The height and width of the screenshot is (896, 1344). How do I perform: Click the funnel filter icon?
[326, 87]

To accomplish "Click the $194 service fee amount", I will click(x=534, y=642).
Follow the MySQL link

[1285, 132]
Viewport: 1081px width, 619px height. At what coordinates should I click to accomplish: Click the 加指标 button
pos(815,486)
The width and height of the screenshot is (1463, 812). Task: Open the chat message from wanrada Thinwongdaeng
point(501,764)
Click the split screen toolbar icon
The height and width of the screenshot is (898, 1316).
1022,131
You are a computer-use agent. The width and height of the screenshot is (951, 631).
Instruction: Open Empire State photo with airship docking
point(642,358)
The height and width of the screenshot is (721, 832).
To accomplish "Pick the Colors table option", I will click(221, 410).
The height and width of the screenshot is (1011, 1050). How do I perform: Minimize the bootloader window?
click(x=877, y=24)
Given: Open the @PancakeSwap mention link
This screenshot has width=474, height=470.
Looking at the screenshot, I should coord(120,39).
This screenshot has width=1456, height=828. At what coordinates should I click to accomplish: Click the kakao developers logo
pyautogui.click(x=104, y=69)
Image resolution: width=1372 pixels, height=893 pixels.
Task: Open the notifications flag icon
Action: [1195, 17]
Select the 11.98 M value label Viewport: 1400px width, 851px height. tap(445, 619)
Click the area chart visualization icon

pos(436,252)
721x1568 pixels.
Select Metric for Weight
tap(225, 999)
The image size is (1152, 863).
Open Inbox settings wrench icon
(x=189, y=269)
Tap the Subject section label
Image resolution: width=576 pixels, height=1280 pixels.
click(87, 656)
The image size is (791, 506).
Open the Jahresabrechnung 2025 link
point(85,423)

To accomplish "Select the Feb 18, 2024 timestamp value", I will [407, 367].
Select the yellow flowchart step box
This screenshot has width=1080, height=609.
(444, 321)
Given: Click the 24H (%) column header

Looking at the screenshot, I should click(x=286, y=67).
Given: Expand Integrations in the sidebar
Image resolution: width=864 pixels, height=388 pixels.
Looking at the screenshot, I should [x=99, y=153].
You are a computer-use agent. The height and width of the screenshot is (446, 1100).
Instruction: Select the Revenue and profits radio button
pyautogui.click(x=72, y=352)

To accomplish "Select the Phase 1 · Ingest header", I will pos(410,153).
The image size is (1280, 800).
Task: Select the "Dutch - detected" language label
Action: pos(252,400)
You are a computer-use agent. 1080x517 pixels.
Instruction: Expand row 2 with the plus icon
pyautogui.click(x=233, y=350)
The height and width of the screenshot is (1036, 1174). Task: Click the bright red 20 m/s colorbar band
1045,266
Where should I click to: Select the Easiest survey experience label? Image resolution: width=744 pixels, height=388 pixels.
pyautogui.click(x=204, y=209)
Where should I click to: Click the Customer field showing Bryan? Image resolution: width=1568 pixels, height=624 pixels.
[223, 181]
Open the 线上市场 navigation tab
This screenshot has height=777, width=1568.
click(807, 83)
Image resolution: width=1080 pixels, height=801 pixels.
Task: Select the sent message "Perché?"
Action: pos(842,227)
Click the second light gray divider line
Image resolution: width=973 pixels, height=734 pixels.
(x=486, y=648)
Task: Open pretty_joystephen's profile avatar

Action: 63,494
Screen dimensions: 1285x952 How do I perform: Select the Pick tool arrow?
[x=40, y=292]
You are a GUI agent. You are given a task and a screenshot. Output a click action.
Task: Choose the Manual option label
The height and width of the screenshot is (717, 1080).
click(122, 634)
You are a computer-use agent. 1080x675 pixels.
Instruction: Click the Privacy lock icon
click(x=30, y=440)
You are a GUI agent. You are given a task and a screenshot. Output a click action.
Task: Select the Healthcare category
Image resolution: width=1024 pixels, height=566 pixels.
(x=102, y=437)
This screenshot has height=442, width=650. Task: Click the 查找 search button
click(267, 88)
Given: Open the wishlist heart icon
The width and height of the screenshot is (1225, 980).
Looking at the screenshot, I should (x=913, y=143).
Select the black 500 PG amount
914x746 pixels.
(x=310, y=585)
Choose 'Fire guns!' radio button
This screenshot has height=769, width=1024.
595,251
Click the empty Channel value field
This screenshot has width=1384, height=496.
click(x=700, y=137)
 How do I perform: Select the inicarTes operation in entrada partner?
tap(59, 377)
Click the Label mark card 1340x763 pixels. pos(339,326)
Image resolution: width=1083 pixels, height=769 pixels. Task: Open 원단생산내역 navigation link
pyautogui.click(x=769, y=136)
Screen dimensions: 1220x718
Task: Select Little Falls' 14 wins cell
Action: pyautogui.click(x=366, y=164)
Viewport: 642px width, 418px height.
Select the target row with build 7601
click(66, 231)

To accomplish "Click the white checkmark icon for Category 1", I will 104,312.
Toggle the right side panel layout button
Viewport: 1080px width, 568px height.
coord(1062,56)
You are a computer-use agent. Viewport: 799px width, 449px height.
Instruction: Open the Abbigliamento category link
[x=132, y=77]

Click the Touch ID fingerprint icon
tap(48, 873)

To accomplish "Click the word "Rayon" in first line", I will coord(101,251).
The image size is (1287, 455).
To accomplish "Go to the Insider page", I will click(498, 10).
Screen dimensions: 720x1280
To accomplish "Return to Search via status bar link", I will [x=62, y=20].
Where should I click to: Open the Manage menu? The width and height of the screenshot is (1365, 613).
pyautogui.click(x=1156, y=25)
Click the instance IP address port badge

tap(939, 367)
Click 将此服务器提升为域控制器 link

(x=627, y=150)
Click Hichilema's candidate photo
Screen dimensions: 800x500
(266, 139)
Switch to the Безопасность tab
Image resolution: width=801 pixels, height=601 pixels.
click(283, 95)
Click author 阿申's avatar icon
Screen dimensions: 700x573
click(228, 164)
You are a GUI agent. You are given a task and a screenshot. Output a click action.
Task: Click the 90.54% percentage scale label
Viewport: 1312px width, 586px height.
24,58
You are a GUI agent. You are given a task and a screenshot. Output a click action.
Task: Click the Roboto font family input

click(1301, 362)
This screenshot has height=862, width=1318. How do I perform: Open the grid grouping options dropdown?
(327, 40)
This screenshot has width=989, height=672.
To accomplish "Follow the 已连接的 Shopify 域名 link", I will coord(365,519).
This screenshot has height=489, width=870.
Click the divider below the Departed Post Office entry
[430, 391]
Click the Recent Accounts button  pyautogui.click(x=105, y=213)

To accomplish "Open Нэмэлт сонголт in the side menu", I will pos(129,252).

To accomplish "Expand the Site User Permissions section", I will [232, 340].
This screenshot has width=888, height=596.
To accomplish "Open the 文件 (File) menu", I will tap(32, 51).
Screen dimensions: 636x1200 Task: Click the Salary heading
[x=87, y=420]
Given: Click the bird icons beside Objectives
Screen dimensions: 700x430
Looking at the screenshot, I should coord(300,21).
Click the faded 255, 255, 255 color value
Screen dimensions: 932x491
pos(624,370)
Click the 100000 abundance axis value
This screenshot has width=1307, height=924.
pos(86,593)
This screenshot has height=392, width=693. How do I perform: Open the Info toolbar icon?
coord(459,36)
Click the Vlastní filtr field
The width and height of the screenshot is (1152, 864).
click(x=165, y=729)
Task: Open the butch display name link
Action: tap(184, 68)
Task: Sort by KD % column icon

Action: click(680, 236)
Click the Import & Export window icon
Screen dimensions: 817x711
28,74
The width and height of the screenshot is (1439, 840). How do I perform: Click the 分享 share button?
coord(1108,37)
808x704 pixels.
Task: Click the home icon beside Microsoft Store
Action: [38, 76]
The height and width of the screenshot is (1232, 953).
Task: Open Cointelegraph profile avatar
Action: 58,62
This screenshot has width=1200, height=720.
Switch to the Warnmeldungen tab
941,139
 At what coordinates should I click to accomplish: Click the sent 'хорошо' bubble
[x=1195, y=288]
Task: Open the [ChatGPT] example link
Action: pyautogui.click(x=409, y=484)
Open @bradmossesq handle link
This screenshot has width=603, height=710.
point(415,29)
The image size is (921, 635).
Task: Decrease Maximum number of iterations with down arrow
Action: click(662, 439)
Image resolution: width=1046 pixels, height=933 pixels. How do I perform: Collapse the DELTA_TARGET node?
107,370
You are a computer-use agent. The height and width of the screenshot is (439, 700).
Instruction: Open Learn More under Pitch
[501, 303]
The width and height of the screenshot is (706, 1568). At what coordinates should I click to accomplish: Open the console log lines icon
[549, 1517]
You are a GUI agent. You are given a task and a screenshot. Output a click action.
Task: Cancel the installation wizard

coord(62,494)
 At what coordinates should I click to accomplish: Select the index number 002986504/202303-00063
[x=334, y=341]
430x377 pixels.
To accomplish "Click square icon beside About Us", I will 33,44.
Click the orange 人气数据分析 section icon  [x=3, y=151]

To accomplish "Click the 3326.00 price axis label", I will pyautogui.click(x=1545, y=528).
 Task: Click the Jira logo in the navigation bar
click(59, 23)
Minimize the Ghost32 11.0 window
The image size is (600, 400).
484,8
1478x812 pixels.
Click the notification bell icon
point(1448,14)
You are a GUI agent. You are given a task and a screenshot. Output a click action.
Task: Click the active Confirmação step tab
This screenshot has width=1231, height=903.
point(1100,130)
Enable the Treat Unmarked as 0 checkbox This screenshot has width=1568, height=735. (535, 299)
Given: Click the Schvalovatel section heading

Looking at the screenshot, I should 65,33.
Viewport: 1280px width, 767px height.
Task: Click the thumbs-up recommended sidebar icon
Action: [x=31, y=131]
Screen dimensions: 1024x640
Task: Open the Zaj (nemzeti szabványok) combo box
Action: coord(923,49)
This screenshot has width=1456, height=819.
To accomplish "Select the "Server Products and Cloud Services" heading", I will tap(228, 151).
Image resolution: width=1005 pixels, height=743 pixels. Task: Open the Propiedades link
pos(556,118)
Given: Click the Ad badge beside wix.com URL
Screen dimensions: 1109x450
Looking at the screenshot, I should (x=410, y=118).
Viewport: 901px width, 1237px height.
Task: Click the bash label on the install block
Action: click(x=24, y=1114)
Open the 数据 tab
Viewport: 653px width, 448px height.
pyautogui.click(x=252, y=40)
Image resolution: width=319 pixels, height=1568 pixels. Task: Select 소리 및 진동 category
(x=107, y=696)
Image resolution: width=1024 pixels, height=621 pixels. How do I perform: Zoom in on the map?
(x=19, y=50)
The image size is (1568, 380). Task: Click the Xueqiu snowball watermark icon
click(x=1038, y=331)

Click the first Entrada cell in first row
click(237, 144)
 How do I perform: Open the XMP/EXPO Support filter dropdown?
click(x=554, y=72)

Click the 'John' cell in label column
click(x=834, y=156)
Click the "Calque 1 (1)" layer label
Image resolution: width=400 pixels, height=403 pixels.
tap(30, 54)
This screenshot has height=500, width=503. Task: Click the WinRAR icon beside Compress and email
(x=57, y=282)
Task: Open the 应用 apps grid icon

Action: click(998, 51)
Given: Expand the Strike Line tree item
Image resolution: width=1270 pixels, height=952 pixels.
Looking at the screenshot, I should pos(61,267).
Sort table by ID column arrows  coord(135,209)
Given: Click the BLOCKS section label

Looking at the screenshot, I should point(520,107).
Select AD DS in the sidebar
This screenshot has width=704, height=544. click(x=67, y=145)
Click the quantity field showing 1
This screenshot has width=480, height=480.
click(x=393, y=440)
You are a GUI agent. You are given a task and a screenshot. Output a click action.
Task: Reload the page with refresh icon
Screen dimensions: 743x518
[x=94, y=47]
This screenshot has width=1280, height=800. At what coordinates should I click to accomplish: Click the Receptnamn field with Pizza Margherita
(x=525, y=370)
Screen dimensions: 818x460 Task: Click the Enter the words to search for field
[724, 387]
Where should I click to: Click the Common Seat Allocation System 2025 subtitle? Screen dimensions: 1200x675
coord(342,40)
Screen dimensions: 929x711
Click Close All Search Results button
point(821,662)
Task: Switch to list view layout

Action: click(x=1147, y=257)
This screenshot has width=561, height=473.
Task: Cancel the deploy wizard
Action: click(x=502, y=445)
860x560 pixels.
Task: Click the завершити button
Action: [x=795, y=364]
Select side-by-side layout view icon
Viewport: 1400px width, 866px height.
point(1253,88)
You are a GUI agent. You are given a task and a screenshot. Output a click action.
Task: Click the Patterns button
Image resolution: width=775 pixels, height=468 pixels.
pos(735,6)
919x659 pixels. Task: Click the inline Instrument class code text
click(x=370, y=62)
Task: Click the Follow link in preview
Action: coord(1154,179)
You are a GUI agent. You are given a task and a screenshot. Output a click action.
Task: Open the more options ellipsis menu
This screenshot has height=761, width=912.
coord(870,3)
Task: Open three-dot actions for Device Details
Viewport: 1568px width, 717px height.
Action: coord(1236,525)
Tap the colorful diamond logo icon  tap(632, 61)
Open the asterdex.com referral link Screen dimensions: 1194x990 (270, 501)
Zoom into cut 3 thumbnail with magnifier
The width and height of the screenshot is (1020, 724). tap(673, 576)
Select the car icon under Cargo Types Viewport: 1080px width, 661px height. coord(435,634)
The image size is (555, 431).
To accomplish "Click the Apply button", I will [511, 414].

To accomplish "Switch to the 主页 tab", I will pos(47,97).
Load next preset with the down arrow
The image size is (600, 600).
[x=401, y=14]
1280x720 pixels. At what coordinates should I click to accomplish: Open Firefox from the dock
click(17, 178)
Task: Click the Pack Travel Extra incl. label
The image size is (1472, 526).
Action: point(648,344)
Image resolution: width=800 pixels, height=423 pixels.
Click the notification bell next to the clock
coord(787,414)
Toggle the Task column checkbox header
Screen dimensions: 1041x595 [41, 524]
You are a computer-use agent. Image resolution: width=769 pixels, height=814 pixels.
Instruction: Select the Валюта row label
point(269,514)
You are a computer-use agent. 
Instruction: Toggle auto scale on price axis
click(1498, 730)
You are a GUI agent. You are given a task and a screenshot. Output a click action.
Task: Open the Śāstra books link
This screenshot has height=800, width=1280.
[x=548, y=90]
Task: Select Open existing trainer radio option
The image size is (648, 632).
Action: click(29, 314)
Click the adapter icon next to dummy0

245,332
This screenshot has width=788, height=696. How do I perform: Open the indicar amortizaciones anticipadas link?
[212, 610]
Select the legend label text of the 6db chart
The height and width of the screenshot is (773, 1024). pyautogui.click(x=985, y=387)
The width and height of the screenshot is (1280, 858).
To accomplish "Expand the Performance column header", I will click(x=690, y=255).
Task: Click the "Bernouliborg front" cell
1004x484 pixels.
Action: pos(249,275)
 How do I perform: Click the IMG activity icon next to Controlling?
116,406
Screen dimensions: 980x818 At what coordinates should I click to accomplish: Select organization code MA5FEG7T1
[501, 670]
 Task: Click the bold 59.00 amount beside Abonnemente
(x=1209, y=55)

:::::

▸ **THE PROBLEM**
Find every line above that contains the word "page", and return each one.

▸ **RESPONSE BOX**
To accomplish "Go to the Insider page", I will click(498, 10).
Task: Reload the page with refresh icon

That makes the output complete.